A Girolami, G Luzzatto, C Varvarikis, D Pellati, R Sartori, B Girolami
Haemophilia: the Official Journal of the World Federation of Hemophilia 2005, 11 (3): 193-202
15876263
A suitable clinical evaluation of a bleeding diathesis is often forgone. The young doctor is often unprepared to describe in an accurate way the different types of bleeding. An adequate classification and adequate clinical information about a bleeding diathesis are instead of paramount importance. Bleeding may be cutaneous, mucous, articular, muscular, parenchymal, intracavitary, orificial. Each of these sites and forms may have diagnostic implications. An accurate description of the several forms of cutaneous bleeding (petechiae, purpuric spots, ecchymosis, haematomas, etc.) is needed for referrals and for controls.
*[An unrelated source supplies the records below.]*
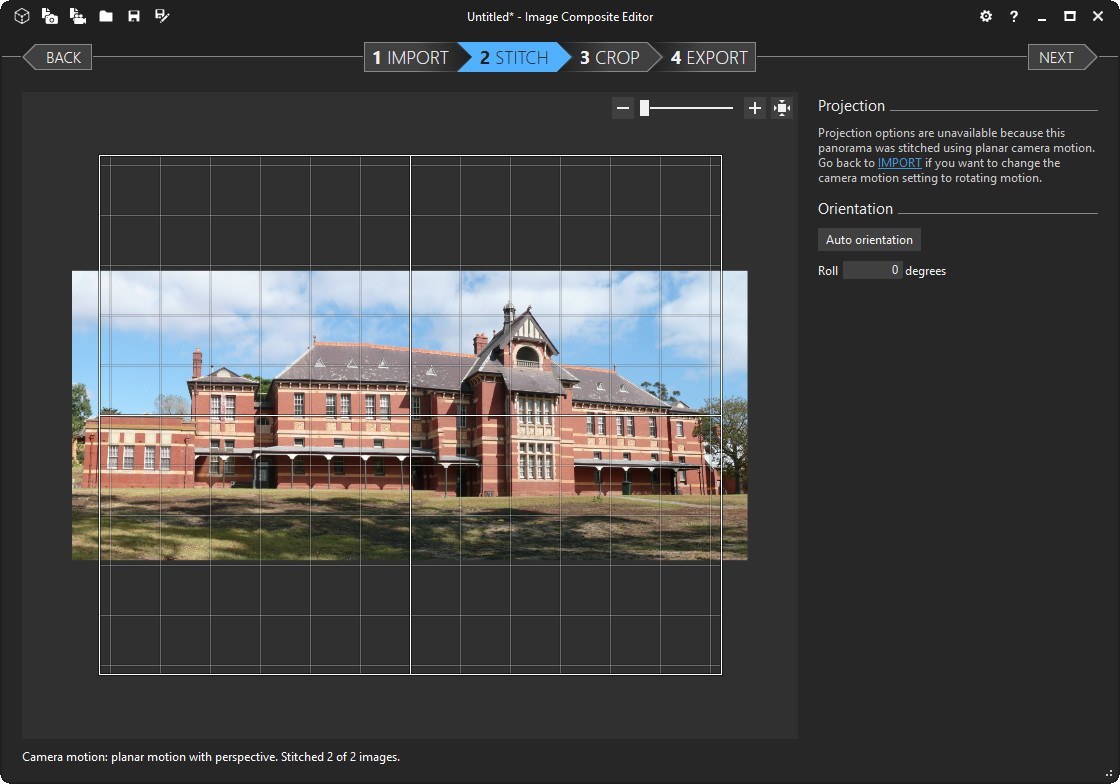This screenshot has width=1120, height=784.
Task: Advance with the NEXT button
Action: tap(1056, 57)
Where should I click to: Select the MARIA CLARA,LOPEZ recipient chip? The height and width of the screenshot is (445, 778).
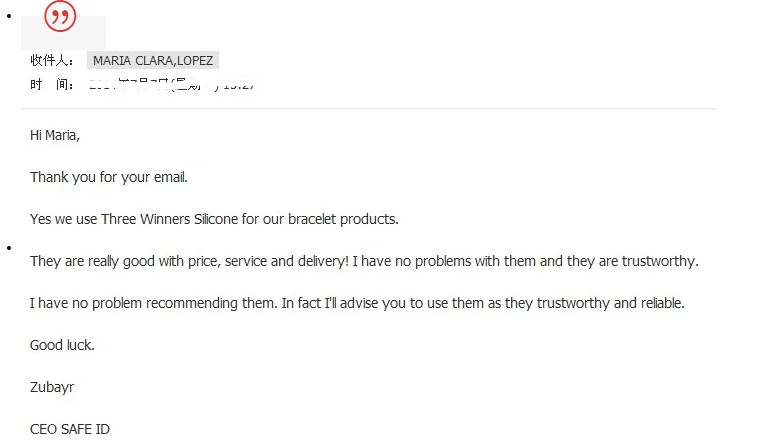(152, 61)

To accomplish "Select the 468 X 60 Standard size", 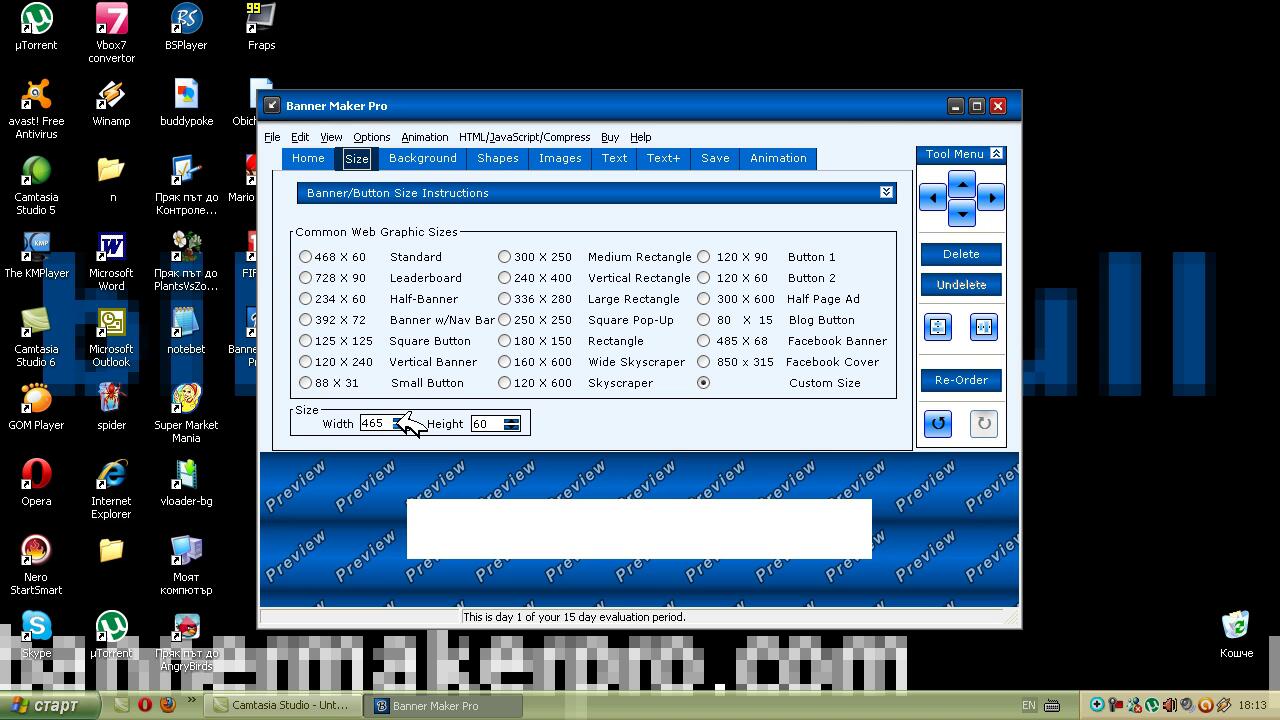I will click(306, 257).
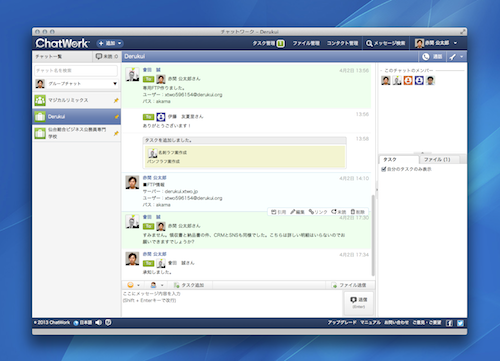Image resolution: width=500 pixels, height=361 pixels.
Task: Click the power icon in footer bar
Action: [x=108, y=323]
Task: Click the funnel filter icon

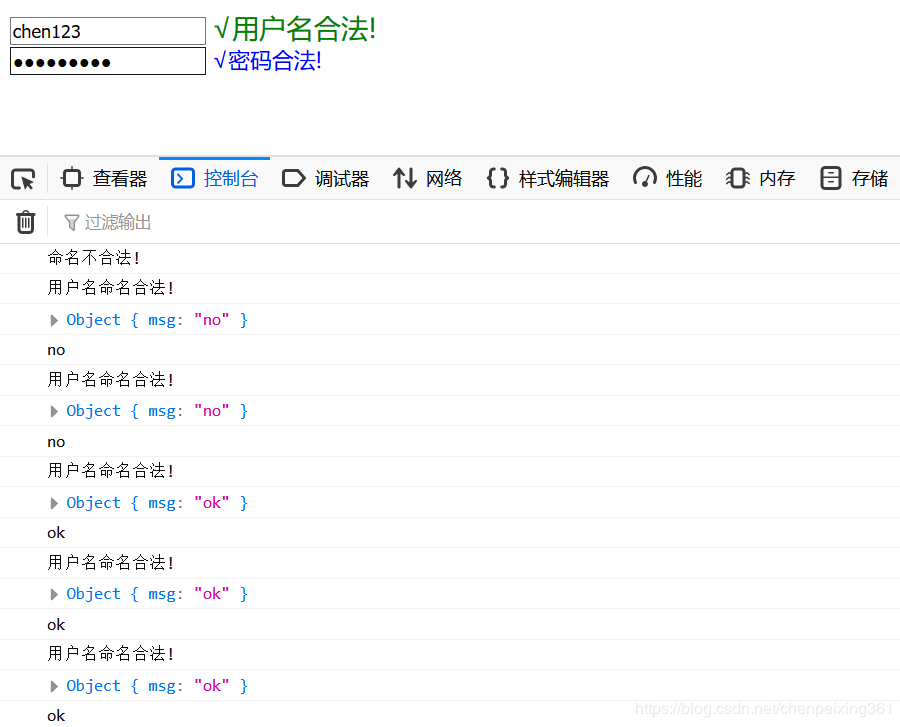Action: (72, 222)
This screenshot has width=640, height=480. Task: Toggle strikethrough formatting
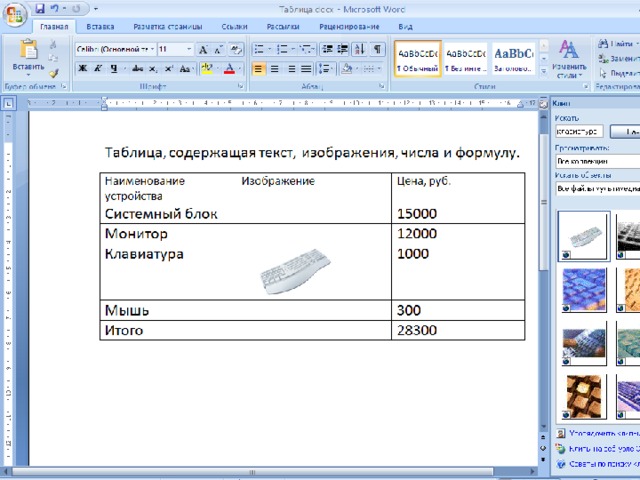135,68
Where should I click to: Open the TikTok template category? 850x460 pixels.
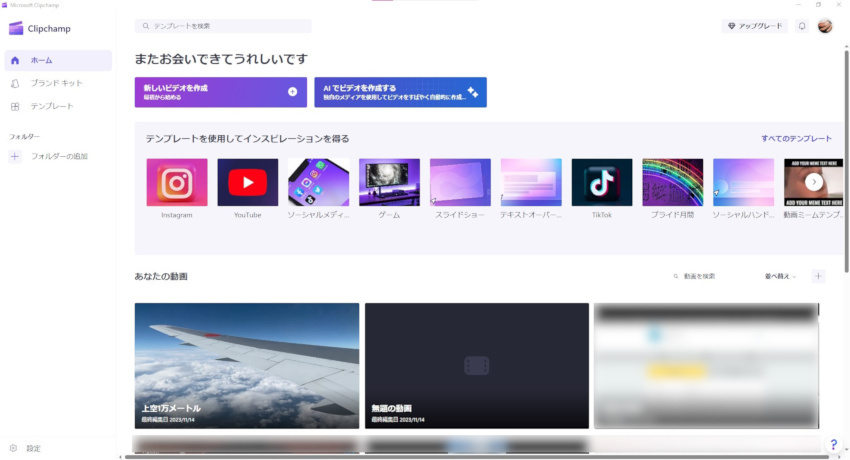click(601, 183)
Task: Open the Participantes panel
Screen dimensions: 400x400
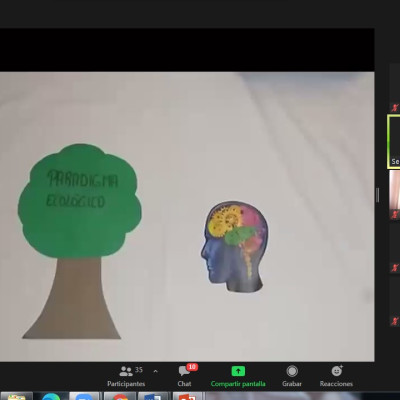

The correct evaluation of cutaneous bleeding manifestations of children (battered child syndrome) is absolutely important for clinical and medico-legal purposes. The same is true for the battering syndrome seen in women abused by their spouses. The grading of haemarthrosis in haemophilia patients is important for the follow-up. A proper description of haematuria is essential in suggesting the probable site of bleeding (kidney or bladder or urethra). A proper evaluation of bleeding may give also useful information on the general health status of the patients (presence of anaemia, poor nutrition, renal insufficiency, etc.). The combination of bleeding and thrombosis in the same patient is also a clinical challenge. The relationship between haemorrhage and thrombosis may be sequential or concomitant. Sequential thrombosis may occur in a patient confined in bed for a brain haemorrhage. Concomitant thrombosis and bleeding occur in DIC and in patients with thrombosis being treated with anticoagulants. Finally, it should be kept in mind that a proper evaluation of the bleeding diathesis of a given patient may help the caring doctor in ordering appropriate laboratory tests (e.g. a platelet count for petechiae, a PTT for a patient with haemarthrosis, etc.).